**TASK INSTRUCTIONS**
After locating the line with "Kurz/výcvik (157, 1045)" in the data that follows, return it and every later line exactly, up to and including the line with "stáhnout přílohu (97, 722)".

(Saved data entries)

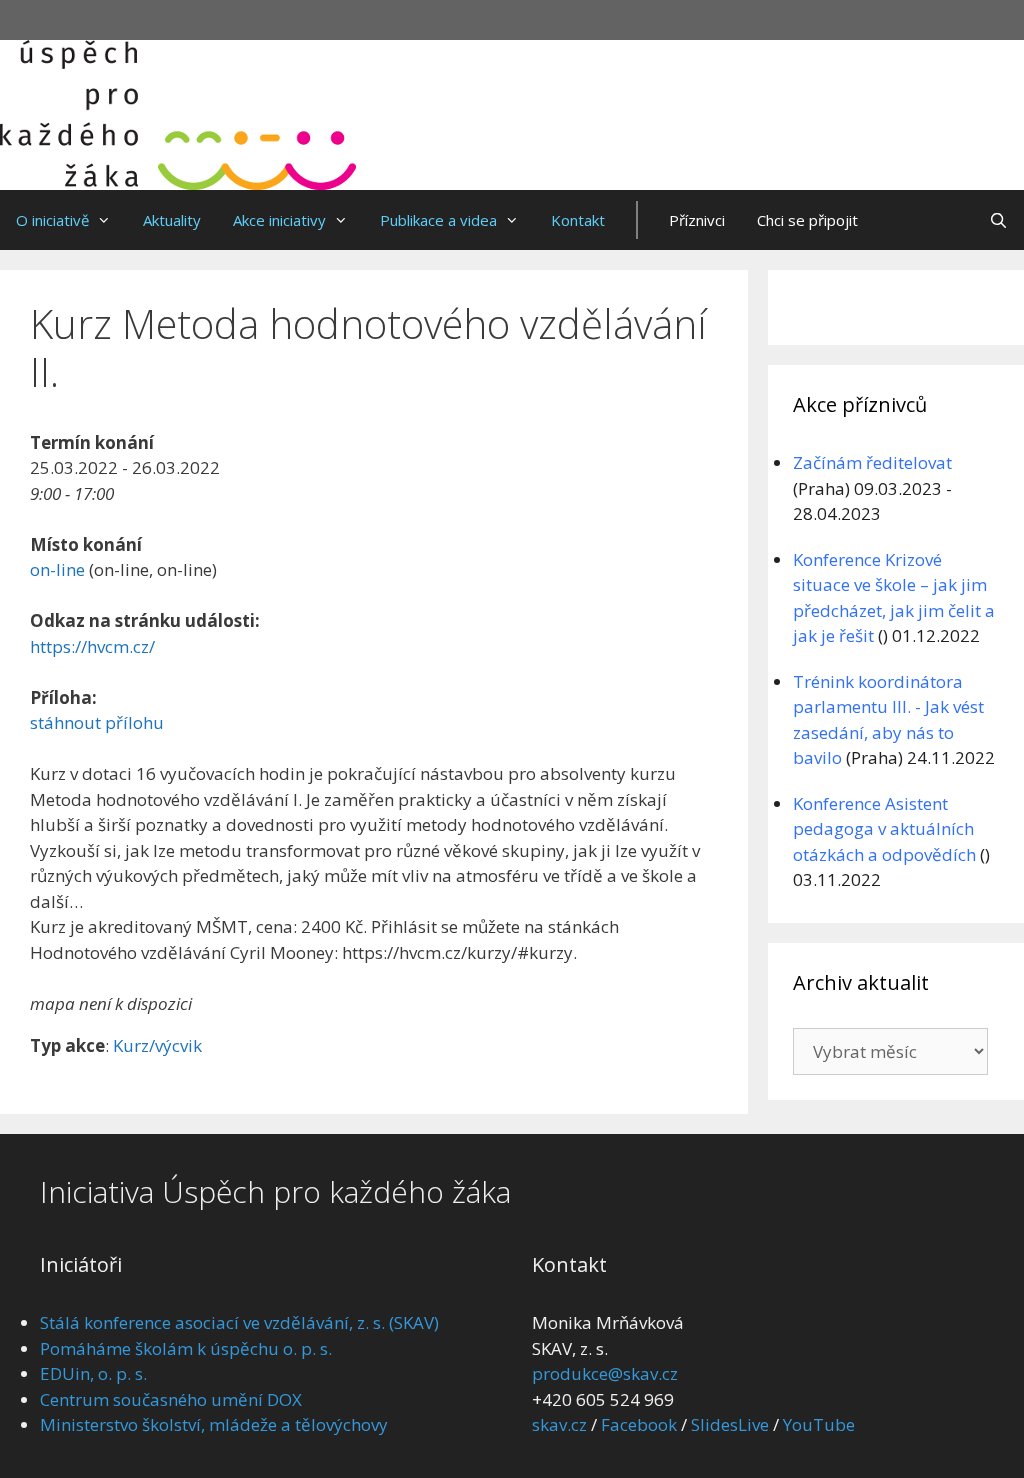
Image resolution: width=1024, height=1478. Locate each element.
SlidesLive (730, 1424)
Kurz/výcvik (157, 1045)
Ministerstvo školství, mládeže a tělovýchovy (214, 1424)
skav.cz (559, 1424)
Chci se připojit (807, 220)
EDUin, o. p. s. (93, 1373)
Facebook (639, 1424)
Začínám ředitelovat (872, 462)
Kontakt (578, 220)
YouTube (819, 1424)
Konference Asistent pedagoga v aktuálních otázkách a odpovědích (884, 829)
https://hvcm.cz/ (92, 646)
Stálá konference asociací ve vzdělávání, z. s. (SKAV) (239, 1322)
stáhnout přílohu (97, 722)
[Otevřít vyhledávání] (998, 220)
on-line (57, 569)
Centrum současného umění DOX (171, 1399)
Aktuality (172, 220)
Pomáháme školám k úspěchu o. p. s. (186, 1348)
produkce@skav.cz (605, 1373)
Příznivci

**ANSWER BELOW**
Kurz/výcvik (157, 1045)
Ministerstvo školství, mládeže a tělovýchovy (214, 1424)
skav.cz (559, 1424)
Chci se připojit (807, 220)
EDUin, o. p. s. (93, 1373)
Facebook (639, 1424)
Začínám ředitelovat (872, 462)
Kontakt (578, 220)
YouTube (819, 1424)
Konference Asistent pedagoga v aktuálních otázkách a odpovědích (884, 829)
https://hvcm.cz/ (92, 646)
Stálá konference asociací ve vzdělávání, z. s. (SKAV) (239, 1322)
stáhnout přílohu (97, 722)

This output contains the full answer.